■ WORK INSTRUCTION: Reproduce the passage on insulin withholding from "Insulin becomes the" up to and including "potentially lethal illnesses.", word for word.
(PASSAGE TO READ)
Insulin becomes the enemy
This practice of withholding insulin to lose weight is often called “diabulimia” by the media and lay public. However, the syndrome — officially known as ED-DMT1 — is considered a serious dual diagnosis and is especially dangerous because the person has to deal with two potentially lethal illnesses.
Dr. Goebel-Fabbri says insulin restriction is a byproduct of the “fear of being fat.” Young women are especially vulnerable to messages from social media and friends about body size and self worth. At the same time, anxiety and depression, which are common in diabetes, often exacerbate the problem.
While withholding insulin can lead to rapid weight loss, it also increases the risk of serious complications such as ketoacidosis, long-term diabetes complications (eye, nerve and kidney disease), and even increases risk of dying, says Dr. Goebel-Fabbri.
Warning signs of “diabulimia” include:
- Rapid weight loss
- Elevated A1c
- A preoccupation with dieting
- Secrecy about blood sugars, eating and insulin shots
- Depression, mood swings or fatigue
- Unexplained episodes of ketoacidosis
Hitting rock bottom
As the eating disorder takes control over the person’s life, the need to drop a dress size or fit into skinny jeans outweighs how horrible the person may feel, or even the harm they’re doing to their body. Skipping insulin shots for periods of time can cause irreversible damage to the body.
(End PASSAGE TO READ)
(INFORMATION PROVIDED)
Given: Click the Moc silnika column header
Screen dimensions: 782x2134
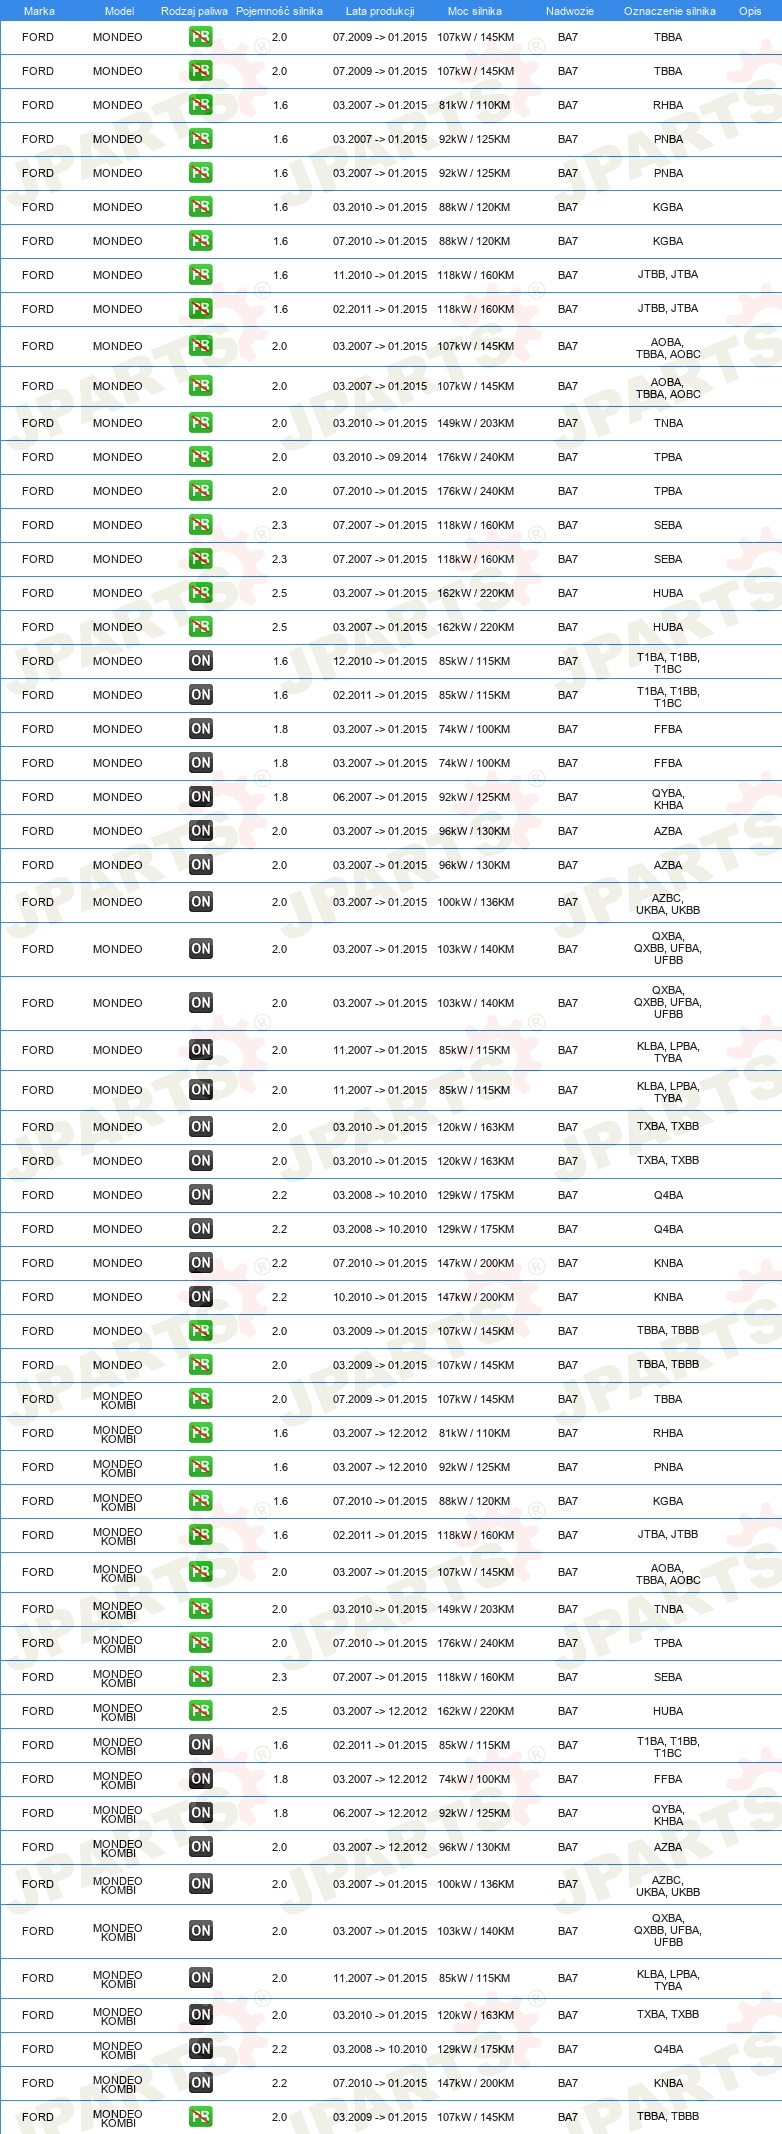Looking at the screenshot, I should [475, 11].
(End INFORMATION PROVIDED)
■ RESPONSE TO THIS EXERCISE:
Insulin becomes the enemy
This practice of withholding insulin to lose weight is often called “diabulimia” by the media and lay public. However, the syndrome — officially known as ED-DMT1 — is considered a serious dual diagnosis and is especially dangerous because the person has to deal with two potentially lethal illnesses.